Tekst: TOCN Tiger nummer 10, maart 1996
Update: juli 2009
Tijdens 1 van mijn vele rondritjes moest ik een kleine noodreparatie uitvoeren aan een lekkende sproeier van een 3TA van 1 van mijn vrienden. De sproeier zat helemaal los in het huis omdat de schroefdraad in het huis dol was gedraaid. Dit is tijdelijk opgelost door aluminiumfolie over het schroefdraad van de sproeier te wikkelen en het daarmee in het huis te draaien, zie rode pijl. Om het lostrillen tegen te gaan heb ik de sproeier geborgd met een stuk "geleend" ijzerdraad. Hiermee is de 3TA weer veilig en lekvrij thuis gekomen. Wat mij tijdens deze ingreep opviel was hetgeen je ziet in het rood omcirkelde stukje.
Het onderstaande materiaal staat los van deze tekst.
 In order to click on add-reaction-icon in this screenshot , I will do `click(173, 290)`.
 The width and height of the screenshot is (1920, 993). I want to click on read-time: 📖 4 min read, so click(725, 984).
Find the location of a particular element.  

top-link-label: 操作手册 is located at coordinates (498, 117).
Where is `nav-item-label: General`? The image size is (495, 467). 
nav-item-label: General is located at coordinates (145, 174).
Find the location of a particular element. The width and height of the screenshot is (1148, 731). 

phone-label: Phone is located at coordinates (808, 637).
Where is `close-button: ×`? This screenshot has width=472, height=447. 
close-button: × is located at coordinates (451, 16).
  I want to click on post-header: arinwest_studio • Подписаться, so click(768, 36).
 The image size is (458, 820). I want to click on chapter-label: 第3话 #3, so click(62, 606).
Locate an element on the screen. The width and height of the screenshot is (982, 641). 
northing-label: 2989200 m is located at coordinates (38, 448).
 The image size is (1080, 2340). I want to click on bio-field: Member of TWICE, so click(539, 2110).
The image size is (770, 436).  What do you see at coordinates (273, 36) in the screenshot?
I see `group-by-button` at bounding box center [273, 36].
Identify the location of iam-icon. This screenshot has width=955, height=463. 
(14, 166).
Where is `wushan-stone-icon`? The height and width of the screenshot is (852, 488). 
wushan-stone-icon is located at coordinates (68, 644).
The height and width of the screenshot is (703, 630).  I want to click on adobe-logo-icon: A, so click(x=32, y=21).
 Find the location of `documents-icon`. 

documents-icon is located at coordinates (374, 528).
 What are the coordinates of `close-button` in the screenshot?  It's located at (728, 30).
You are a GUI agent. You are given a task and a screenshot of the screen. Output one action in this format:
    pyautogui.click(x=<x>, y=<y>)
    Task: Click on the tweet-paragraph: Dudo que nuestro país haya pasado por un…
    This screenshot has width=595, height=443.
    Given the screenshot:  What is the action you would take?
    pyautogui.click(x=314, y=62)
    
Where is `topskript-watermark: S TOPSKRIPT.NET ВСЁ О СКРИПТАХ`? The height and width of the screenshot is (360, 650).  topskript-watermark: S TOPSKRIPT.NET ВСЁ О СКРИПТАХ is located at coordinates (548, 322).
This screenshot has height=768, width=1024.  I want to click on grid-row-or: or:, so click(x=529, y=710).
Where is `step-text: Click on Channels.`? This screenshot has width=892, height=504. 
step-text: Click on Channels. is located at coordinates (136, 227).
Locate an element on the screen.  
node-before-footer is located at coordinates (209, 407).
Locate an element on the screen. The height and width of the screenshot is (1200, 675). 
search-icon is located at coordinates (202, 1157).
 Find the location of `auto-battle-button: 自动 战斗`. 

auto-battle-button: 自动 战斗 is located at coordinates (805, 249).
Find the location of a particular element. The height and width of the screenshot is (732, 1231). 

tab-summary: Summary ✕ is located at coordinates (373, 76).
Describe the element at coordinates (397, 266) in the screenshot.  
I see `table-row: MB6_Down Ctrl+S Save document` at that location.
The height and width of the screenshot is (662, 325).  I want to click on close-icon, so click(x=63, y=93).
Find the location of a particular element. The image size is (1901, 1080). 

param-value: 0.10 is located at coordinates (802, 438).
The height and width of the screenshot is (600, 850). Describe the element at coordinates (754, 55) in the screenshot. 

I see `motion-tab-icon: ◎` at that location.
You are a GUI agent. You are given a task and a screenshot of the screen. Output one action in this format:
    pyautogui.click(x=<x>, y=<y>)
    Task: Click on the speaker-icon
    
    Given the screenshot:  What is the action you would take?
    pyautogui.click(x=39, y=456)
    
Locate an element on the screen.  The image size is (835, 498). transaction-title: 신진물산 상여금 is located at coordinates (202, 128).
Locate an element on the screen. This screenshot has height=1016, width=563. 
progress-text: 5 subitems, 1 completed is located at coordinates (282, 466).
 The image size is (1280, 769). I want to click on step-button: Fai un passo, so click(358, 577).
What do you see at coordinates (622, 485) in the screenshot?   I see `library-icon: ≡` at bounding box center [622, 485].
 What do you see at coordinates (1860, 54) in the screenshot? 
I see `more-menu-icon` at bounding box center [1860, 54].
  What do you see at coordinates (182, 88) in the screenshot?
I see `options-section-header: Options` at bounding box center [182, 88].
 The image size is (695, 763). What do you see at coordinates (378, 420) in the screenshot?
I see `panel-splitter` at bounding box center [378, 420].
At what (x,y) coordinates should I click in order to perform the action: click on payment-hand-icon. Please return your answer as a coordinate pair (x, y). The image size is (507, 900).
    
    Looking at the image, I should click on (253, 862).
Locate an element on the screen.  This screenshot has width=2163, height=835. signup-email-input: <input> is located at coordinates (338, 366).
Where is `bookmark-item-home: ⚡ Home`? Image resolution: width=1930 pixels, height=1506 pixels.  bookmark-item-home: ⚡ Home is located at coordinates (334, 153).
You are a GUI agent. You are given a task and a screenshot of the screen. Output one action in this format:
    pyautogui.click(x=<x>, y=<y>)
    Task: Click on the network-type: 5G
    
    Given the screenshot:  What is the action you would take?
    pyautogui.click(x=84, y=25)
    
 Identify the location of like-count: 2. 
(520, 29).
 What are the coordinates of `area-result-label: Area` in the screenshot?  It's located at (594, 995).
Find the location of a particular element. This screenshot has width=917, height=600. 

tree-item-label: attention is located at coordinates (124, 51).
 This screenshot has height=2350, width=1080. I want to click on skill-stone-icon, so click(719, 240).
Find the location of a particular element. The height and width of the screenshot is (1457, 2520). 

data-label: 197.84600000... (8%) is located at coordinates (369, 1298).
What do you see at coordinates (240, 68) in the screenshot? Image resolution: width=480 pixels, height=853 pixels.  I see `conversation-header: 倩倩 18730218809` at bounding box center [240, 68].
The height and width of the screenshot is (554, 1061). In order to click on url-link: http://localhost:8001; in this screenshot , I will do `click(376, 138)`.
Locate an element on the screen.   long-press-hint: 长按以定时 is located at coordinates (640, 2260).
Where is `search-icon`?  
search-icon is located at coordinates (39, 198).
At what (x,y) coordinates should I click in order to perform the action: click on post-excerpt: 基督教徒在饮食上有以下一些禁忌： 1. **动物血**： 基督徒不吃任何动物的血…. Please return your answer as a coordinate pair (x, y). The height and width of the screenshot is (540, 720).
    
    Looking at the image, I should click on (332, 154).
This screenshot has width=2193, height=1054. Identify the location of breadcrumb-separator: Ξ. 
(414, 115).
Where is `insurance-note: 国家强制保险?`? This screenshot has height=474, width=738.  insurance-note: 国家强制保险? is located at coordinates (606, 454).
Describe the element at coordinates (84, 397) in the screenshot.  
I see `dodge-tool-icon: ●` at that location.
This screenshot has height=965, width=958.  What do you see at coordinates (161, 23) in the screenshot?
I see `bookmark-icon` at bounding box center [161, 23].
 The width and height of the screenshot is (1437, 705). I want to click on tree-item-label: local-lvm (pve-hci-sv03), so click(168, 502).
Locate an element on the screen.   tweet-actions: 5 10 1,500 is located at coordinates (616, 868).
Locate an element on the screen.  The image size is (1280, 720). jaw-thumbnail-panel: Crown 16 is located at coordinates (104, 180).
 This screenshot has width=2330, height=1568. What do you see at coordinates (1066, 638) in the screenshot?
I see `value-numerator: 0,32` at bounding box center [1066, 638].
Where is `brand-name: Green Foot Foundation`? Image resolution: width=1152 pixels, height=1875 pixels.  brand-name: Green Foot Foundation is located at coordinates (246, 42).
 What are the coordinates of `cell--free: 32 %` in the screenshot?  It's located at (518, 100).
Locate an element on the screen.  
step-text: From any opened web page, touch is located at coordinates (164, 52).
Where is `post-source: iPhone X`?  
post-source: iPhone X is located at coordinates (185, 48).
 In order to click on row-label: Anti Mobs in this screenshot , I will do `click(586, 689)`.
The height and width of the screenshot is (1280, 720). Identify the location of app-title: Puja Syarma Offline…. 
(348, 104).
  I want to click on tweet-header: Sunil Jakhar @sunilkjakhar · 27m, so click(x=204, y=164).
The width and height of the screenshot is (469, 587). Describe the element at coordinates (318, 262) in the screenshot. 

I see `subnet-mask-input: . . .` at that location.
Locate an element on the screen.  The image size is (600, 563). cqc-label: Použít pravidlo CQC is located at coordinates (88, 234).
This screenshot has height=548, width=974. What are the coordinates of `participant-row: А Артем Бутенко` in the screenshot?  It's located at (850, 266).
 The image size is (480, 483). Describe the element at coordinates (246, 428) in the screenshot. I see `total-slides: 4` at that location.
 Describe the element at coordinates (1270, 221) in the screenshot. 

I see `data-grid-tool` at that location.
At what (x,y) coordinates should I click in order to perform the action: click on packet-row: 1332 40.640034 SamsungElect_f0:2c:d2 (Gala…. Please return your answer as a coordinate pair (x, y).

Dit heb ik nog nooit bij een andere Solex gezien. Aan het uitstekende gedeelte met het boutje is een buisje geklemd wat aan het uiteinde haaks is omgebogen zodat de choke niet verder terug kan schieten. Door het boutje los te draaien kun je hiermee dus de choke afstellen. Op de manier waarop het een en ander is gemonteerd en gezien de ronde inkeping in het uitstekende deel moet dit wel origineel zijn. Helaas staat er hierover nergens iets beschreven. In het bovenstaande verhaal uit de Tiger staat: Er zijn twee standen; Aan en Uit! Meer niet! Geen tussenstanden! Als ik onderstaande foto zo zie dan begin ik over deze stelling te twijfelen. Wie weet hier meer over te vertellen?